Rewrite the material below, substituting "Directive" for each occurrence of "Instruction" and keeping everything else unchanged.

## Task input
————————

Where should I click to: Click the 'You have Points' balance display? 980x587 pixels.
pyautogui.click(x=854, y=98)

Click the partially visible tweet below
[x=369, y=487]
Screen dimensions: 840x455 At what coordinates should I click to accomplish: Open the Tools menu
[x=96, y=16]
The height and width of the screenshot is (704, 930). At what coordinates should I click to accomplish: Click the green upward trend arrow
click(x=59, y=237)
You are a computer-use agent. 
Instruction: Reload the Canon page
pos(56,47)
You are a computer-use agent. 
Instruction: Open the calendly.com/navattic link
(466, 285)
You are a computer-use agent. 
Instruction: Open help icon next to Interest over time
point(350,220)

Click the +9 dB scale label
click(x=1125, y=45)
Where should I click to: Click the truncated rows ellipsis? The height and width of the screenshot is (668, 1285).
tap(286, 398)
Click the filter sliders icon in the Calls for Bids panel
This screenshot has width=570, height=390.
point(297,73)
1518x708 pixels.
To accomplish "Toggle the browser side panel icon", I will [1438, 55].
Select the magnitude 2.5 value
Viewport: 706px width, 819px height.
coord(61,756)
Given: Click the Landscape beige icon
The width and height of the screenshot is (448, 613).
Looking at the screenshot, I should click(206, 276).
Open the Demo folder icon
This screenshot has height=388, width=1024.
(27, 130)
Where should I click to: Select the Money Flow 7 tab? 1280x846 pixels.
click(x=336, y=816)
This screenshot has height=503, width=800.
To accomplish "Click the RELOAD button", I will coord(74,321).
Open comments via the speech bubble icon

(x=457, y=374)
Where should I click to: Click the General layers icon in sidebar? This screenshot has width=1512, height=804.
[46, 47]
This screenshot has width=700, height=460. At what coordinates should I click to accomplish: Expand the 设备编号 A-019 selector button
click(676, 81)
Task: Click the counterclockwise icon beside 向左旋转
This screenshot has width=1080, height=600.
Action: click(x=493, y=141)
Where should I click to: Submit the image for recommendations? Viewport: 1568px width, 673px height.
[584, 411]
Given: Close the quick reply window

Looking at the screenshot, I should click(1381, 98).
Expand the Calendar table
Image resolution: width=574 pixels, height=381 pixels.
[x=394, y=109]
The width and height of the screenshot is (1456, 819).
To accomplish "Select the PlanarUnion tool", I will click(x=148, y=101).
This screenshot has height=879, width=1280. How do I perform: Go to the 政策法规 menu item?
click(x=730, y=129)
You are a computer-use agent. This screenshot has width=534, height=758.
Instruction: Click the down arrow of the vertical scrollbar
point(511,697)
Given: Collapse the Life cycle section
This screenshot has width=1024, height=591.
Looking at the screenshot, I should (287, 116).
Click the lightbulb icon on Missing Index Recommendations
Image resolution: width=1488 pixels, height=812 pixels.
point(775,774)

————————

## Solution below
Where should I click to: Click the 'You have Points' balance display? 980x587 pixels.
pyautogui.click(x=854, y=98)

Click the partially visible tweet below
[x=369, y=487]
Screen dimensions: 840x455 At what coordinates should I click to accomplish: Open the Tools menu
[x=96, y=16]
The height and width of the screenshot is (704, 930). At what coordinates should I click to accomplish: Click the green upward trend arrow
click(x=59, y=237)
You are a computer-use agent. 
Directive: Reload the Canon page
pos(56,47)
You are a computer-use agent. 
Directive: Open the calendly.com/navattic link
(466, 285)
You are a computer-use agent. 
Directive: Open help icon next to Interest over time
point(350,220)

Click the +9 dB scale label
click(x=1125, y=45)
Where should I click to: Click the truncated rows ellipsis? The height and width of the screenshot is (668, 1285).
tap(286, 398)
Click the filter sliders icon in the Calls for Bids panel
This screenshot has width=570, height=390.
point(297,73)
1518x708 pixels.
To accomplish "Toggle the browser side panel icon", I will [1438, 55].
Select the magnitude 2.5 value
Viewport: 706px width, 819px height.
coord(61,756)
Given: Click the Landscape beige icon
The width and height of the screenshot is (448, 613).
Looking at the screenshot, I should click(206, 276).
Open the Demo folder icon
This screenshot has height=388, width=1024.
(27, 130)
Where should I click to: Select the Money Flow 7 tab? 1280x846 pixels.
click(x=336, y=816)
This screenshot has height=503, width=800.
To accomplish "Click the RELOAD button", I will coord(74,321).
Open comments via the speech bubble icon

(x=457, y=374)
Where should I click to: Click the General layers icon in sidebar? This screenshot has width=1512, height=804.
[46, 47]
This screenshot has width=700, height=460. At what coordinates should I click to accomplish: Expand the 设备编号 A-019 selector button
click(676, 81)
Task: Click the counterclockwise icon beside 向左旋转
This screenshot has width=1080, height=600.
Action: click(x=493, y=141)
Where should I click to: Submit the image for recommendations? Viewport: 1568px width, 673px height.
[584, 411]
Given: Close the quick reply window

Looking at the screenshot, I should click(1381, 98).
Expand the Calendar table
Image resolution: width=574 pixels, height=381 pixels.
[x=394, y=109]
The width and height of the screenshot is (1456, 819).
To accomplish "Select the PlanarUnion tool", I will click(x=148, y=101).
This screenshot has height=879, width=1280. How do I perform: Go to the 政策法规 menu item?
click(x=730, y=129)
You are a computer-use agent. This screenshot has width=534, height=758.
Directive: Click the down arrow of the vertical scrollbar
point(511,697)
Given: Collapse the Life cycle section
This screenshot has width=1024, height=591.
Looking at the screenshot, I should (287, 116).
Click the lightbulb icon on Missing Index Recommendations
Image resolution: width=1488 pixels, height=812 pixels.
point(775,774)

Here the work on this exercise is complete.